This comparative effectiveness research study involved a literature‐based analysis to assess, via an indirect comparison, the comparative efficacy of BV to the traditional treatment option of salvage chemotherapy for patients with progressing lymphoma following ASCT. The research was done to support a reimbursement submission to the PBAC, who advises on the reimbursement of drugs to be subsidised on Australia’s national Pharmaceutical Benefits Scheme (PBS). In November 2016 the PBAC approved BV for the post‐ASCT indication (Pharmaceutical Benefits Scheme, 2016). The strict guidelines for preparing a PBAC submission (Australian Government Department of Health, 2016) and associated peer‐review validates both the approach as well as the quality of any analyses outlined. The study’s findings can support informed clinical management and funding decisions at first salvage treatment of patients demonstrating lymphoma recurrence after ASCT.

Methods

The methodology described below outlines the analysis undertaken to support the reimbursement submission to PBAC for BV to be made available on the PBS for the post‐ASCT R/R cHL population. This submission received a positive outcome in November 2016 (Pharmaceutical Benefits Scheme, 2016).
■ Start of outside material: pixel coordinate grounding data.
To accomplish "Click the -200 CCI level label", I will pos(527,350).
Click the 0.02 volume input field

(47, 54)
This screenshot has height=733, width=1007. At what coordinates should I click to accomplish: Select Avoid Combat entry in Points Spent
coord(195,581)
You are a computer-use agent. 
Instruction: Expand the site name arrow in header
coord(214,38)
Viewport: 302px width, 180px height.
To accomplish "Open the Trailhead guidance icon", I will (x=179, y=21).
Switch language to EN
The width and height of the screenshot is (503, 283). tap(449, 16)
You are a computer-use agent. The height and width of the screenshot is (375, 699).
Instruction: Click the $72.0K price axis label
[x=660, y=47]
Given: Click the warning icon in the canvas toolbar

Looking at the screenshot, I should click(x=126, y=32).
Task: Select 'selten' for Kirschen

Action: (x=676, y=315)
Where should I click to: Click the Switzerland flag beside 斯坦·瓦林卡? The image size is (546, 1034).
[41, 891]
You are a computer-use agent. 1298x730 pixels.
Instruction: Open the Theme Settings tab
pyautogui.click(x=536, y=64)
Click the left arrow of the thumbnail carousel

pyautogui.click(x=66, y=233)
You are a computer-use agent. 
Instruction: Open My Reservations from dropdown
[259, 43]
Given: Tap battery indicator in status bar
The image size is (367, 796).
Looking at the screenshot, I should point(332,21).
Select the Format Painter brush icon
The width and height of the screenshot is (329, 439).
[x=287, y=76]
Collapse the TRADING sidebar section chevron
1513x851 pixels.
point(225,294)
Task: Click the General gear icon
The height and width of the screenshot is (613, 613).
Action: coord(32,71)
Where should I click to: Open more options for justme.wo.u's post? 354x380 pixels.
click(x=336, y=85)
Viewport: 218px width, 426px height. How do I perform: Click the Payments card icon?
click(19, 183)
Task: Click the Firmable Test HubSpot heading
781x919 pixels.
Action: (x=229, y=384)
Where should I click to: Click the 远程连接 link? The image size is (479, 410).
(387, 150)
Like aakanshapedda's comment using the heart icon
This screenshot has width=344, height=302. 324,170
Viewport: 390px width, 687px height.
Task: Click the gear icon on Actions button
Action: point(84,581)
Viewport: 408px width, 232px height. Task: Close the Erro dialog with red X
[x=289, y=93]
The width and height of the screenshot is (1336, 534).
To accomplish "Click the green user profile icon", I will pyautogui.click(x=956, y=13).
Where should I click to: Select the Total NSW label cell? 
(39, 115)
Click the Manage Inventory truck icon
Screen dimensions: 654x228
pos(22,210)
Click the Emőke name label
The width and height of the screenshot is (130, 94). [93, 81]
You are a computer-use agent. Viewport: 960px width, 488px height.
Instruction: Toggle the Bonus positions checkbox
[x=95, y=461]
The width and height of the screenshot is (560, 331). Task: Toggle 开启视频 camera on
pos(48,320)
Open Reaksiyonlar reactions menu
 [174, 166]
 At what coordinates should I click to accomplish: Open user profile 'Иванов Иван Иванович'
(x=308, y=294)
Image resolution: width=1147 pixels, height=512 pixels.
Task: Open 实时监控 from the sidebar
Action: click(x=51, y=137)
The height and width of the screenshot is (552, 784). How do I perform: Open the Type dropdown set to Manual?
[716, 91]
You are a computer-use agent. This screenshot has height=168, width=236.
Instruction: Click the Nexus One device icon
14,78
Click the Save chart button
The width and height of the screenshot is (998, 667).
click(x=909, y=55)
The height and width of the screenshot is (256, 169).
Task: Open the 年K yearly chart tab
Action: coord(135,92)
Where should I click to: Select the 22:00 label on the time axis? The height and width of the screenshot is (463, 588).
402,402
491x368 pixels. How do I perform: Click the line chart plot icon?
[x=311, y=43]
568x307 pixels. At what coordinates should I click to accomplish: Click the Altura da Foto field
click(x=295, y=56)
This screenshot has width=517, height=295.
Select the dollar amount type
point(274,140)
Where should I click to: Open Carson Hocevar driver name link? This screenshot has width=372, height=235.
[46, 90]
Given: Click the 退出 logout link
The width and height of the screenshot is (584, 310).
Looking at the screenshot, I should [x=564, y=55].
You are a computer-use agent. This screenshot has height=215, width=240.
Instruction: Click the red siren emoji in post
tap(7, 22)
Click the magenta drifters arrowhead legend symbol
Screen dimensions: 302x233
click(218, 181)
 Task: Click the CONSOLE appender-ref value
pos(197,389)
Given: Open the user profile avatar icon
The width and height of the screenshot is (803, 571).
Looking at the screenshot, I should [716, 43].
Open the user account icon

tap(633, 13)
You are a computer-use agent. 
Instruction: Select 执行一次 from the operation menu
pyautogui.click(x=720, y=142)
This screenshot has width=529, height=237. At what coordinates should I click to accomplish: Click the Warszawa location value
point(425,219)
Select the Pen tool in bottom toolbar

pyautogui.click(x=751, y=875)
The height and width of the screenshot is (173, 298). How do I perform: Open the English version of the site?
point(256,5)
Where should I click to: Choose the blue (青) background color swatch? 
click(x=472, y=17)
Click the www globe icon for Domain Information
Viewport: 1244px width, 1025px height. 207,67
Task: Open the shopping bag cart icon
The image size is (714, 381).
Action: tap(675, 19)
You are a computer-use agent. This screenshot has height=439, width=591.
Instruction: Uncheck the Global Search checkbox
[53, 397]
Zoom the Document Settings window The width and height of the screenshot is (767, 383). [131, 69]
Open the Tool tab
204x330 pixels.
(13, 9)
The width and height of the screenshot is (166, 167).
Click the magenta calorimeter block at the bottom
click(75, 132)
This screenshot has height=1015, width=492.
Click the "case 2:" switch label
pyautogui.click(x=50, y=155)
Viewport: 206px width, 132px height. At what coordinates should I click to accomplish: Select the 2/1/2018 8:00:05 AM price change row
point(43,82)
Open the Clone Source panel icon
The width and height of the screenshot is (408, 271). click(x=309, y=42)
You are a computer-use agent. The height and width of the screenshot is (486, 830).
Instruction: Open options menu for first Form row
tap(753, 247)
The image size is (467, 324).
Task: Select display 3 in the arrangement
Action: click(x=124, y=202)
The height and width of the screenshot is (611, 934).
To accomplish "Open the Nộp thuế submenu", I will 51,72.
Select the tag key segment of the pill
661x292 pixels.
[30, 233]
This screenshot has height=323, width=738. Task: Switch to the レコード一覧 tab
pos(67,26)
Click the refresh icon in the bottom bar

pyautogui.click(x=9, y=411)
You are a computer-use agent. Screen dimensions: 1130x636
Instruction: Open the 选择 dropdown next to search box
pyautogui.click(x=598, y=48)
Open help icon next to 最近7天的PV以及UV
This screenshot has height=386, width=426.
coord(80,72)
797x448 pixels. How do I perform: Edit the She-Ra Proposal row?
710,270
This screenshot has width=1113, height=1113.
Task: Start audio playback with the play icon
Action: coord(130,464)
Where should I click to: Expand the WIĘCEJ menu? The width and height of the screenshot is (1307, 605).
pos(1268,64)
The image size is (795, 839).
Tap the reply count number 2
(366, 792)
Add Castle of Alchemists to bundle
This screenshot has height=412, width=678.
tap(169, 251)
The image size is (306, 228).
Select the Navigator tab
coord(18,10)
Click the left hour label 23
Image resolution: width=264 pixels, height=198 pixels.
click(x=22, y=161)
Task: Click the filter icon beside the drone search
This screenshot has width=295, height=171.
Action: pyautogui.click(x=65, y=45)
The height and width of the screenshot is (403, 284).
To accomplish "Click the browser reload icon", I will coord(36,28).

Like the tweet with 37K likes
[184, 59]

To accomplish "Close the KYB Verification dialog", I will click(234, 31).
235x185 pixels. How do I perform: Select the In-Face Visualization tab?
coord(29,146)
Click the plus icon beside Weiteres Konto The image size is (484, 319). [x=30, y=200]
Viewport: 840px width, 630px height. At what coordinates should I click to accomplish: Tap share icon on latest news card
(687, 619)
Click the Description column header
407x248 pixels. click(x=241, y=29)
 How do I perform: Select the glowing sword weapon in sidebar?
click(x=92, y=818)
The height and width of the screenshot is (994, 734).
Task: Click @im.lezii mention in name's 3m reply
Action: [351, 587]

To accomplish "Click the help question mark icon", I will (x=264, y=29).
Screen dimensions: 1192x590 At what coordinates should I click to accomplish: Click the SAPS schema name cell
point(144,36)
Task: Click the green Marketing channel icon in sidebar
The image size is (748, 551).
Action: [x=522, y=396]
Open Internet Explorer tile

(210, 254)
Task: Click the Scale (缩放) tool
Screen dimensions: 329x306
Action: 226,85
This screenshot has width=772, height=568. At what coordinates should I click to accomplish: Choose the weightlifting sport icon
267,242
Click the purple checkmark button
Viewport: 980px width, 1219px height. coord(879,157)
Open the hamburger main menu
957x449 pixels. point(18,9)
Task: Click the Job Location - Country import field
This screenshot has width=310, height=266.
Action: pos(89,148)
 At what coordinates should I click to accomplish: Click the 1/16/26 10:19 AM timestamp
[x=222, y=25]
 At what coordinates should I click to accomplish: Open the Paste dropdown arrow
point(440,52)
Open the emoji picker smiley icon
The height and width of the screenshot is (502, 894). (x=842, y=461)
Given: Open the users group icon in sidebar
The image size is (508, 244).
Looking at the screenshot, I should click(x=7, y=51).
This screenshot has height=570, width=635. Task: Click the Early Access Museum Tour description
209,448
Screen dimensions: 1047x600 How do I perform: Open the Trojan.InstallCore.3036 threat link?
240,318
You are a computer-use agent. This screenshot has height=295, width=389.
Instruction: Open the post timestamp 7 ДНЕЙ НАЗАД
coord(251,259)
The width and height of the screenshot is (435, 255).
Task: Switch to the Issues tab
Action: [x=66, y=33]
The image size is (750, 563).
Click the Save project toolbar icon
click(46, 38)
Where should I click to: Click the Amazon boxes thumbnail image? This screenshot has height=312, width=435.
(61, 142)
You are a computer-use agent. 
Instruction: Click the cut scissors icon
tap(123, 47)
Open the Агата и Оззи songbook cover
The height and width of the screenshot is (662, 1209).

Identification of studies to inform an indirect treatment comparison

In the absence of direct comparative data investigating the efficacy of BV compared to salvage chemotherapy in the cHL post‐ASCT setting [i.e., no randomised controlled trials (RCTs)], a systematic literature review was undertaken to identify relevant studies with R/R cHL post‐ASCT patients exposed to treatment with either BV or with salvage chemotherapy regimens. The MEDLINE®, Embase® and Cochrane databases were searched, alongside clinical trial registries and grey literature, in order to move beyond traditional evidence in the published literature and identify all relevant data. The search terms used included Hodgkin disease, lymphoma, recurrence, salvage therapy and brentuximab vedotin. The searches were conducted initially in 2013 and updated in 2015/2016.

Two independent reviewers evaluated titles and abstracts of all citations; discrepancies were resolved by a third investigator. Articles deemed relevant from the information supplied in the abstract were chosen for full‐text screening. The criteria for inclusion were:

The study intervention was BV (as a single agent) or a salvage chemotherapy regimen.

The patients had received a diagnosis of R/R cHL following ASCT.

The study reported one or more relevant endpoints for efficacy (OS; PFS; clinical response).

Full‐text articles that met the inclusion criteria, and for which individual patient data (IPD) were available following a data sharing request, were included in this study. IPD were shared as de‐identified information in Microsoft Excel.

Naïve indirect treatment comparison

Studies describing an intervention with BV were pooled together to form the intervention arm of the analysis while studies describing treatment with salvage chemotherapy were pooled together to form the comparator arm. These pooled datasets were used to assess the efficacy attributes of BV compared with salvage chemotherapy, unless otherwise specified.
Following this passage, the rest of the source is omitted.